Örneğin Anayasamızın 10. maddesinde, “Kadınlar ve erkekler eşit haklara sahiptir. Devlet, bu eşitliğin yaşama geçmesini sağlamakla yükümlüdür. Bu maksatla alınacak tedbirler eşitlik ilkesine aykırı olarak yorumlanamaz” hükmü yer alıyor.

Gerçekten de kadınlar ve erkekler eşit haklara sahip mi? “Kadınlar otursun evde çocuklarına baksın, kadın nasıl çalışır, kadın erkek eşitliği fıtrata aykırıdır” düşüncesinde olan zihniyet için bu madde bir anlam ifade ediyor mu?

Aynı maddede, “Hiçbir kişiye, aileye, zümreye veya sınıfa imtiyaz tanınamaz” deniliyor. Gerçekten bu maddenin uygulandığına inanan var mı?

Yine Anayasanın 34. maddesinde, “Herkes, önceden izin almadan, silahsız ve saldırısız toplantı ve gösteri yürüyüşü düzenleme hakkına sahiptir” hükmü yer alıyor.

Valilerin bile hiçbir gerekçe göstermeden 15-20 gün hatta aylarca toplantı ve gösteriyi yasaklayabildiği günümüzde bu maddenin bir anlamı var mı? Sanatçıların konseri bile hiçbir gerekçe göstermeden yasaklanabiliyor.

Anayasa ve kanunlar, tabii ki önemlidir. Ancak çok daha önemli olan Anayasa ve kanunları uygulayacak olan zihniyettir.

Dünyanın en ileri Anayasası ve kanunlarını kabul etseniz bile uygulayacak zihniyet yoksa hiçbir anlam ifade etmiyor.

Anayasadan önce zihniyetin değişmesi lazım.

****

Gerçek adalet

 Hz. Ömer’in (RA) atadığı valilerden biri, Cuma hutbesi esnasında Hz. Ömer’i (RA) öyle över ki, bir sahabe dayanamaz; kalkar valiye müdahale edip, onu susturmaya çalışır…

Namazdan sonra durum Halife Hz. Ömer’e (RA) iletilir. Halifenin emriyle valiye karşı gelen adam yakalanıp bir suçlu gibi götürülür.
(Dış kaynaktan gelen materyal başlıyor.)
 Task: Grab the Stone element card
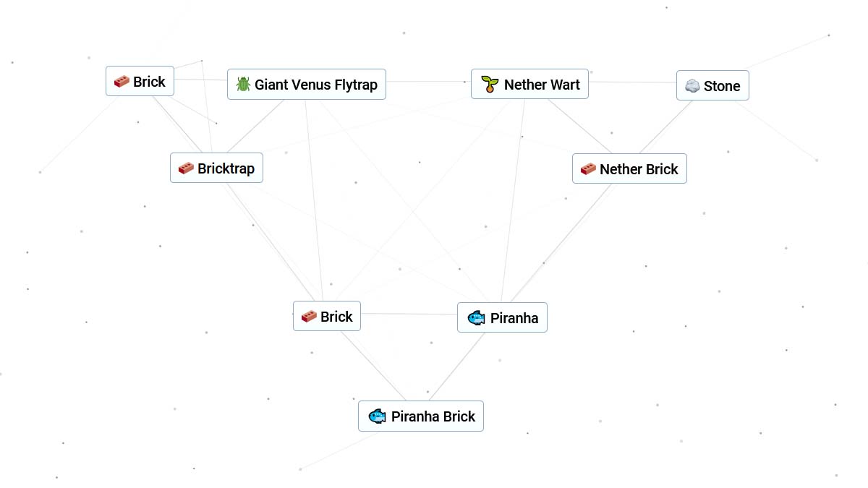(712, 86)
Suçlu kabul edilen sahabe, Hz. Ömer’in (RA) huzuruna girince selam verir. Hz. Ömer (RA), hiddetinden selama mukabelede bulunmaz. Onu azarlar. Bunun üzerine sahabe şöyle der:

- Ya Ömer! Ben bir suç işlediysem, sen iki suç işledin.

Hiddeti birden kaybolan Hz. Ömer (RA) sorar:

- Nedir benim o iki suçum?

- Allah’ın selamını verdim de çok hiddetlendiğin için mukabelede bulunmadın. Vacibi terk ettin. Bu bir. Suçluyu dinlemeden tek taraflı hüküm verdin. Bu da iki…
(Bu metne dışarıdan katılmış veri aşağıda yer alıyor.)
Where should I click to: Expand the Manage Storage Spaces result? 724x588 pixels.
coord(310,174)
Hatasını anlayan Hz. Ömer (RA), olayı anlatmasını isteyince sahabe şöyle der:

- Tayin ettiğin vali, hutbede seni öyle övdü, öyle övdü ki bu söz, cemaatin üzerinde sanki fazilet yönünden senin Hz. Ebubekir’den (RA) daha üstün olduğun izlenimini bıraktı. İşte bu yanlış düşünceyi zihinlerden silmek için müdahale ettim. Halbuki sen fazilet yönünden Hz. Ebubekir’in (RA) yarısı kadarsın…

Hz. Ömer (RA) sorar:

- Neden?

- Hz. Peygamberimizin (SAV) “Orduya yardım ediniz” emri karşısında sen servetinin yarısını getirmiştin. Hz. Ebubekir (RA) ise servetinin tamamını getirmiş ve ashabın gözlerini yaşartmıştı…

Bunun üzerine Hz. Ömer (RA) o sahabeden özür dileyip dua istedi ve serbest bıraktı. Böyle konuşan valiyi ise hemen görevden azletti.

(Alıntıdır) 

***

 TEBESSÜM

Borç

Çok ünlü bir ressamın yolu önemsiz bir hastalık nedeni ile Doktor Temel’in muayenehanesine düşer.

Dr. Temel, ressamdan para almaz. Ressamın ısrarı üzerine küçük bir tablo alabileceğini söyler. Ressam bir süre sonra koca bir tabloyla gelir… Temel:

- Bu değerli bir tablo, kabul edemem.

Ressam alması için ısrar edince Temel bir şartla kabul eder:

- Peki öyleyse, size bir fıtık ameliyatı borcum olsun.

****

 GÜNÜN SÖZÜ

 Hiçbir kin, cahilin bilime duyduğu kinden daha büyük olamaz.